Vodafone Sells 6 Billion Euros of Bonds as Credit Risk AbatesBy
Vodafone Group Plc sold 6 billion euros ($6.6 billion) of securities, the biggest corporate bond sale in the single currency this year, as signs of risk in the region’s credit markets ease.
The mobile-phone carrier placed notes with maturities ranging from three years to 10 1/2 years, according to data compiled by Bloomberg. The four-part deal included fixed- and floating-rate bonds and included a change-of-control clause that protects bondholders, the data show.
Investor demand for corporate debt is returning after a global rout all but closed credit markets earlier this month. The cost of insuring bonds in Europe fell on Monday, extending last week’s decline, according to data compiled by Bloomberg. The average yield investors demand to hold notes sold by investment-grade companies dropped seven basis points last week to 1.33 percent, according to Bank of America Merrill Lynch index data.
“It’s been seriously tumultuous,” said Geraud Charpin, a portfolio manager at BlueBay Asset Management in London, which oversees $58 billion. “The change-of-control clause will reassure investors who thought the company could be bought by a lower-rated player.”
The reprieve may be temporary, he said. It may prove a prelude to renewed volatility, according to Mohamed El-Erian, a Bloomberg View columnist and chief economic adviser at Allianz SE.
Officials at Vodafone, based in Newbury, England, declined to comment on the sale. The company sold about 2.9 billion pounds ($4.1 billion) of convertible bonds last week.
Monday’s deal included 1.75 billion euros of three-year, floating-rate notes that will yield 95 basis points above the three-month euro interbank offered rate, or Euribor, according to the data. It also included 1.25 billion euros of bonds maturing in 2021 that will pay 123 basis points above benchmark rates; 1.25 billion euros of notes due in 2023 that will pay 148 basis points more than benchmarks; and 1.75 billion euros of bonds due 2026 that will pay 172 basis points more, the data show.
Investors demand an average premium of 158 basis points to hold euro-denominated investment-grade debt, Bank of America Merrill Lynch index data show.
Vodafone will use proceeds from the bond sale for general corporate purposes. Last week, it agreed to combine its Dutch business with that of Liberty Global Plc, paying about 1 billion euros in cash.

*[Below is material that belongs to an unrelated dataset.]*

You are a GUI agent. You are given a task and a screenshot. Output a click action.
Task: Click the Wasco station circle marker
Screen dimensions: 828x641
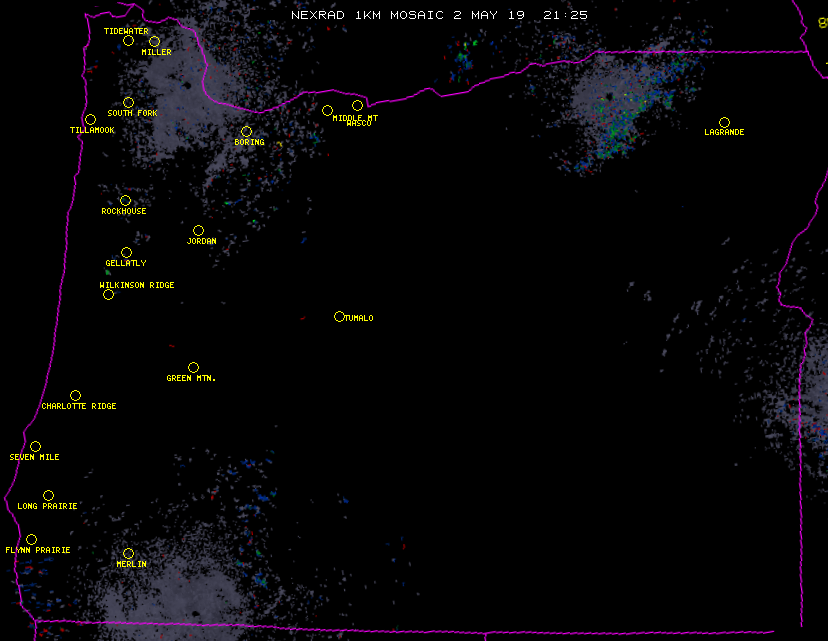pyautogui.click(x=327, y=111)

European carriers are striking combinations to seek savings and add products as consumers increasingly buy TV, wireless and broadband from a single provider.

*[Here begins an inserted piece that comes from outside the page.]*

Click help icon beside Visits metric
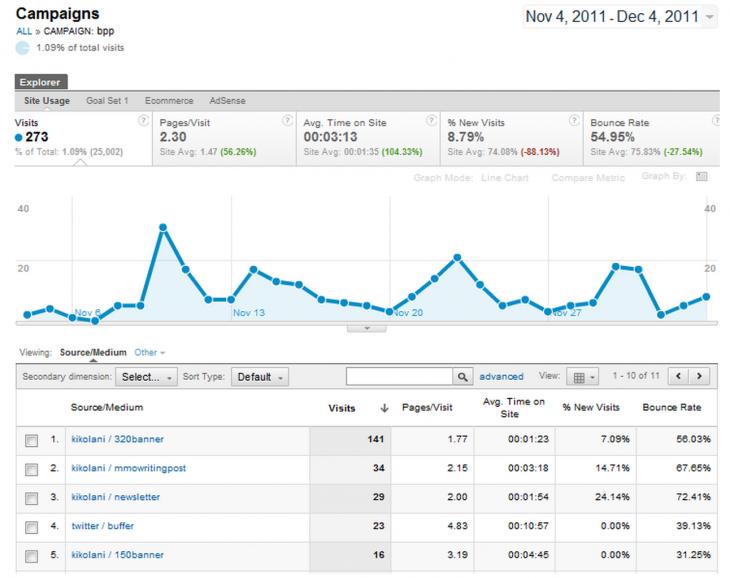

The carrier shelved plans last year to sell as much as $2 billion of bonds after investors demanded sweetened terms, including provisions that would have protected them against losses if the company were taken over.
“This is an indication markets are in somewhat calmer waters,” said Jeroen van den Broek, head of developed-markets credit strategy and research at ING Bank NV in Amsterdam.